President Donald Trump has announced that he will designate North Korea as a state sponsor of terrorism.
The president stated that the North Korean regime has continually sponsored terrorist acts including “assassinations on foreign soil.” He argued that this designation would support the United States’ “maximum pressure campaign to isolate the murderous regime.”
Since taking office, the president has taken a tougher stance on the totalitarian regime than his predecessors. He has imposed some of the most aggressive sanctions against Pyongyang and convinced the Chinese government to apply economic pressure on the country’s government.
This latest move is yet another indicator that the Trump administration is intent on compelling the Kim regime to abandon its nuclear weapons program. While the president’s critics have excoriated his approach, it is clear that the milquetoast strategies of previous administrations have failed to produce any real results. Perhaps a more robust strategy is needed.
What Is A State Sponsor Of Terrorism?
Currently, there are four nations (including North Korea) on the list of state sponsors of terrorism. According to the State Department, these are countries who “have repeatedly provided support for acts of international terrorism.” This designation means that the United States could impose aggressive sanctions against the governments of these nations.

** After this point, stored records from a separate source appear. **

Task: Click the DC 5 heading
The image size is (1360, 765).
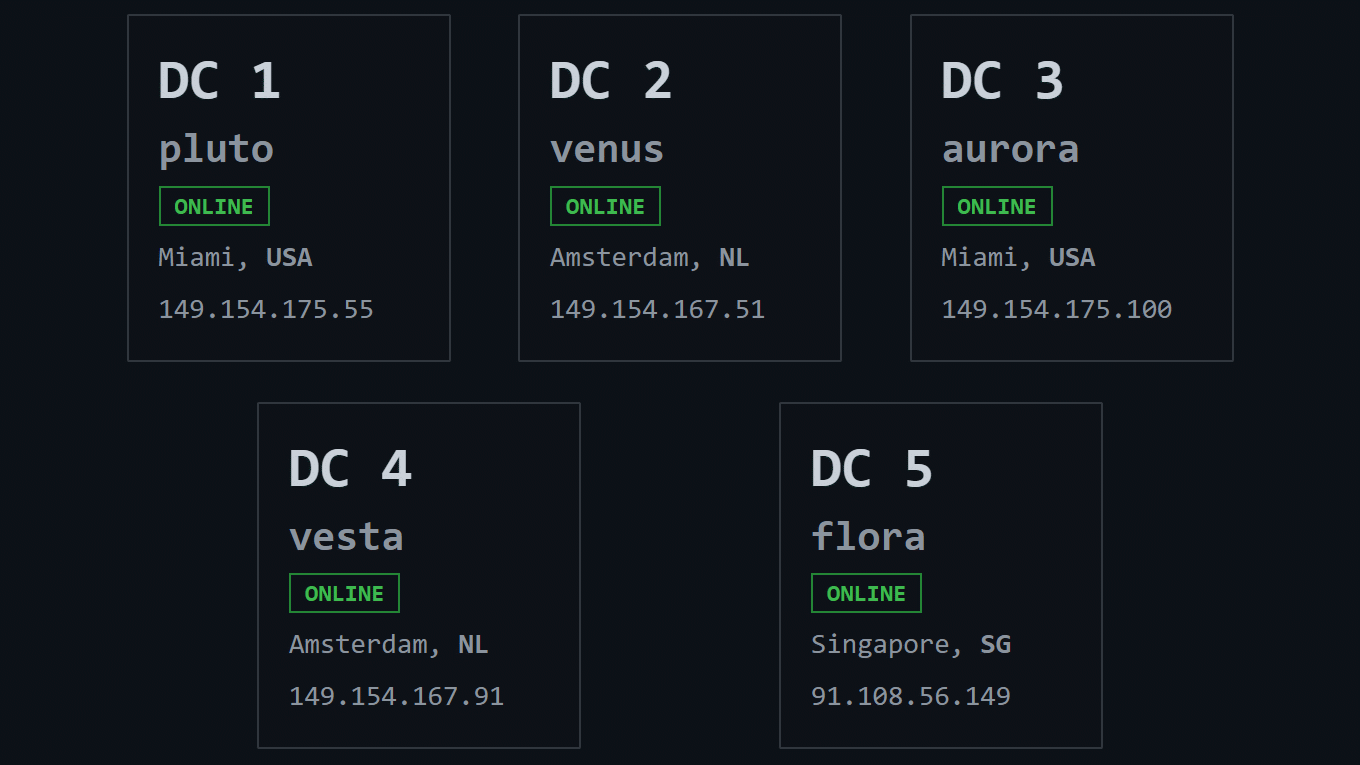Action: [872, 468]
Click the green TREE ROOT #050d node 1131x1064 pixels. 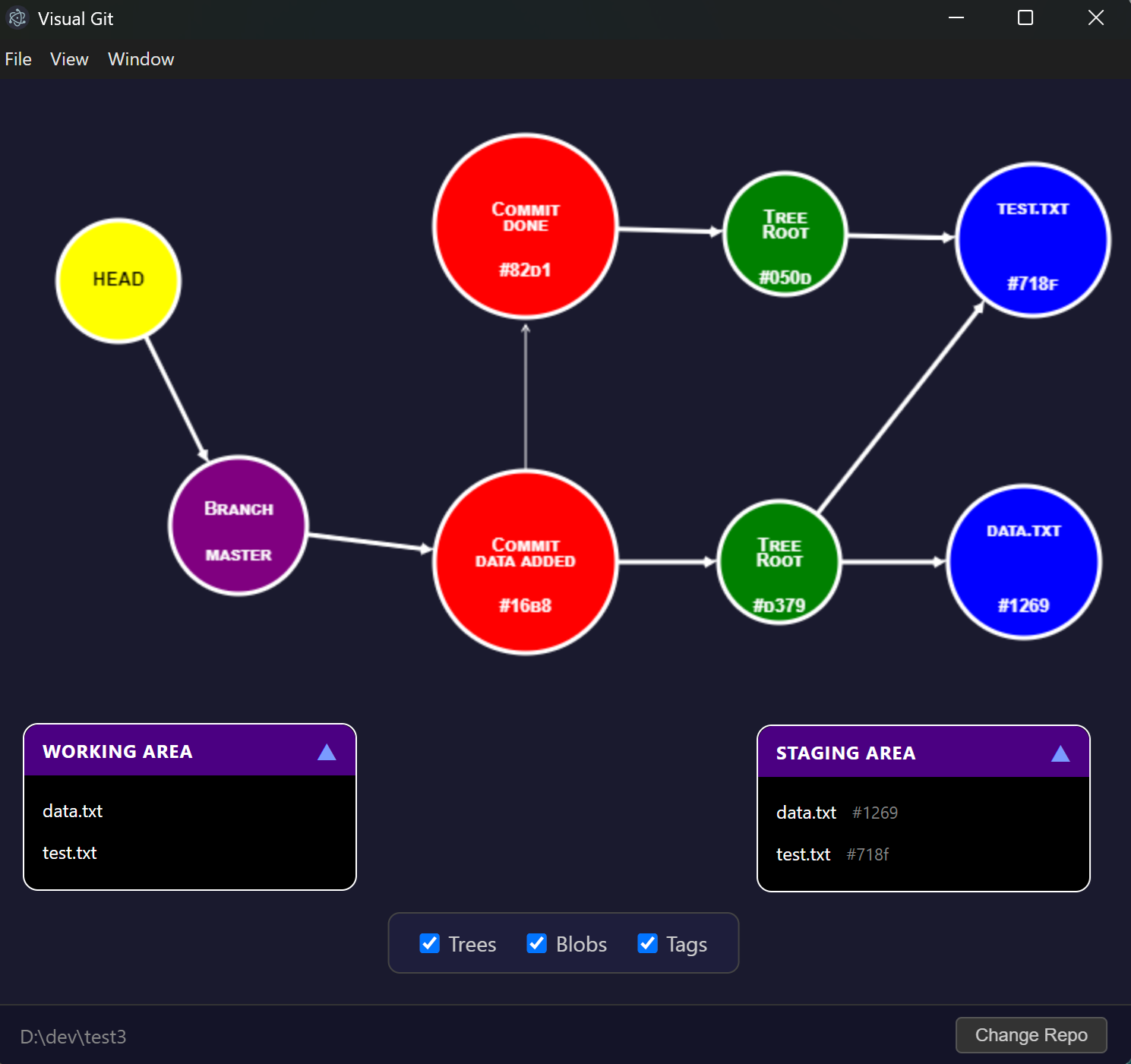785,232
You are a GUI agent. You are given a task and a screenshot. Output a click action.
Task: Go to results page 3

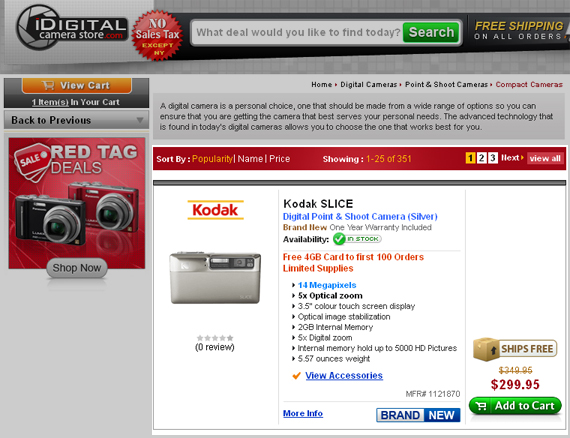point(493,158)
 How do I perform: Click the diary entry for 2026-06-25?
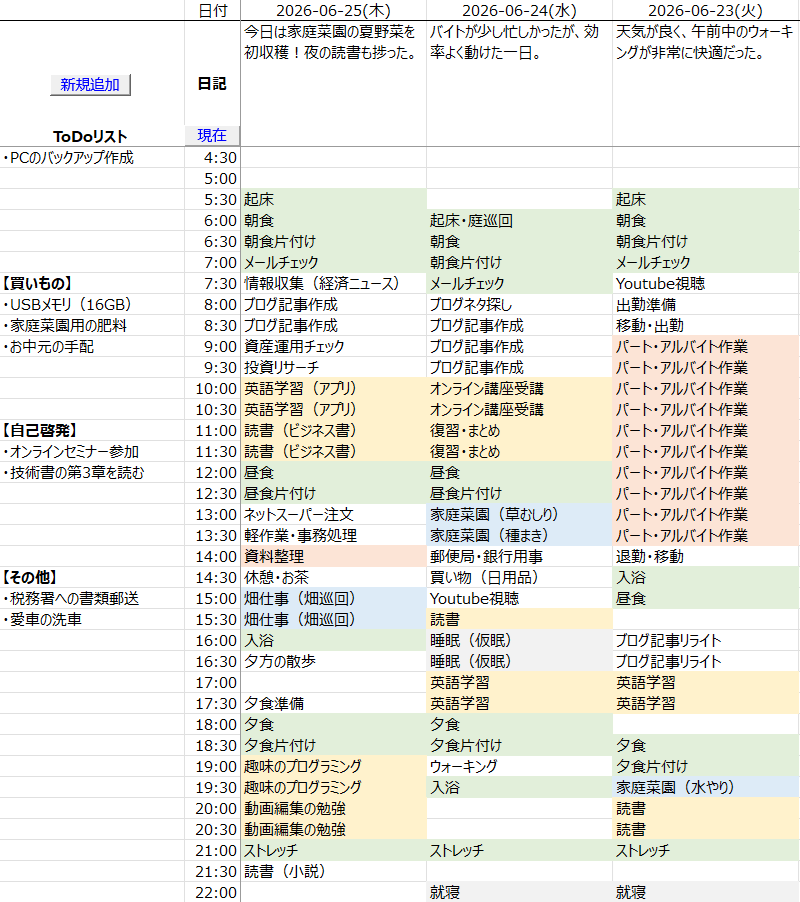tap(333, 83)
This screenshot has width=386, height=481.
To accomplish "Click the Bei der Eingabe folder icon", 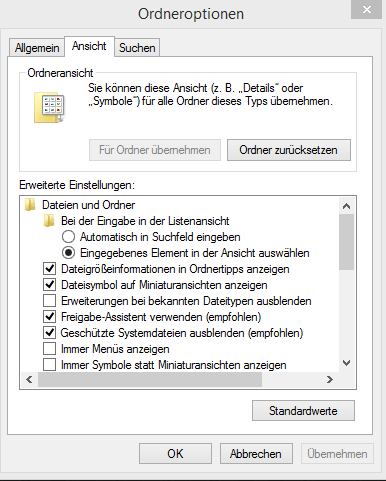I will coord(49,221).
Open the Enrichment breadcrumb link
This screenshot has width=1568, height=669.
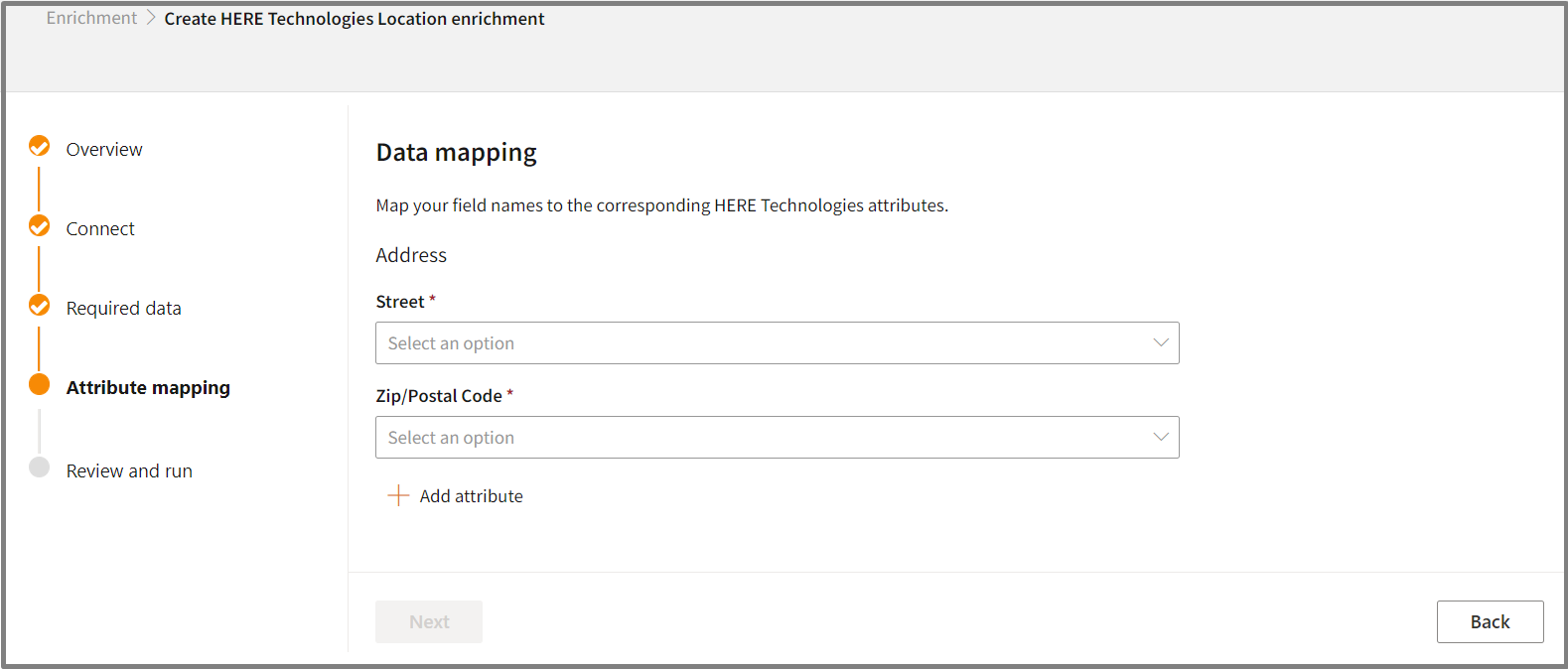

What Does This Mean For North Korea?
Some believe that placing a country on the state sponsor of terrorism list is merely a symbolic gesture; however, applying this label means that the United States will take harsher punitive measures towards these nations. Now that North Korea is on the list, the U.S. will take the following actions:
- Ban arms-related sales and exports.
- Oppose loans from international agencies to the North Korean government.
- Prevent U.S. citizens from engaging in financial transactions with Pyongyang.
According to President Trump, this move will result in “the highest level of sanctions by the time it’s finished over a two-week period.”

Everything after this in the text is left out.